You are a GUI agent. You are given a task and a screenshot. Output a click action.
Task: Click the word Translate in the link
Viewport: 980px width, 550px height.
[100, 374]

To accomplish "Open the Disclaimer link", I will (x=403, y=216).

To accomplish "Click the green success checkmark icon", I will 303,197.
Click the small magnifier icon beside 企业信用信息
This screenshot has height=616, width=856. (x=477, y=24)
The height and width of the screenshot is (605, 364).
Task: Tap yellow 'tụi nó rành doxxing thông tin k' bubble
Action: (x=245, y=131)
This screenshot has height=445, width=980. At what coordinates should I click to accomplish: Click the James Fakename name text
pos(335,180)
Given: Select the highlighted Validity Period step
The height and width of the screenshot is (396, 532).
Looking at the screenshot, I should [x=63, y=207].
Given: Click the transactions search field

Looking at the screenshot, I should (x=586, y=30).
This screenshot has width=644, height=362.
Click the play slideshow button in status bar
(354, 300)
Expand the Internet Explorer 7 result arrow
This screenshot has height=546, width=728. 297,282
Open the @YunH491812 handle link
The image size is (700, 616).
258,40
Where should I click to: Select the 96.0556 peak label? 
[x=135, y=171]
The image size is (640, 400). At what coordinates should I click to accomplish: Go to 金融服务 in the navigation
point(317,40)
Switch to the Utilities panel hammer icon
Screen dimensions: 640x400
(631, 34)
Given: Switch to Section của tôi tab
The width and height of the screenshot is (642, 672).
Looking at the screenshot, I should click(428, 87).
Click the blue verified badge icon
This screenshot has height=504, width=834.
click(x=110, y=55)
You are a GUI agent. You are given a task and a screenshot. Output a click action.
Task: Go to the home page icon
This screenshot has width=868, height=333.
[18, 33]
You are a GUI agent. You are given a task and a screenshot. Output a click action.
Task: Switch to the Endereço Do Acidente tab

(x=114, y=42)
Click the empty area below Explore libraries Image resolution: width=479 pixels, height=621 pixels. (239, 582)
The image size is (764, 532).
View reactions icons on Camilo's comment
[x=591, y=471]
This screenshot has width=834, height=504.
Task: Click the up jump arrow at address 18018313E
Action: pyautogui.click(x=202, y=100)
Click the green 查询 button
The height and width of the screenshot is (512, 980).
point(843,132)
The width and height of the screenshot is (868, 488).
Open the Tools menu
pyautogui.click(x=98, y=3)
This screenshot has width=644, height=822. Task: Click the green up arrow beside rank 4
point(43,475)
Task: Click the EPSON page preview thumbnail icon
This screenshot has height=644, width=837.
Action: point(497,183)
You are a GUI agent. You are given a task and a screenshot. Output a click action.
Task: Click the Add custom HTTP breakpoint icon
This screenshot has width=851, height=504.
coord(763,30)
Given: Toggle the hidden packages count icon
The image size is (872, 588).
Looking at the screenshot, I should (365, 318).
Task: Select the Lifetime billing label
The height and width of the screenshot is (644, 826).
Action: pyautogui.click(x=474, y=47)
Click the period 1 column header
━━━━
**Task details**
What you give back should be the lines from the one with "Task: Select the Lifetime billing label" to the end of the data, copied exactly, both ends included.

**Answer section**
Task: Select the Lifetime billing label
The height and width of the screenshot is (644, 826).
Action: pyautogui.click(x=474, y=47)
Click the period 1 column header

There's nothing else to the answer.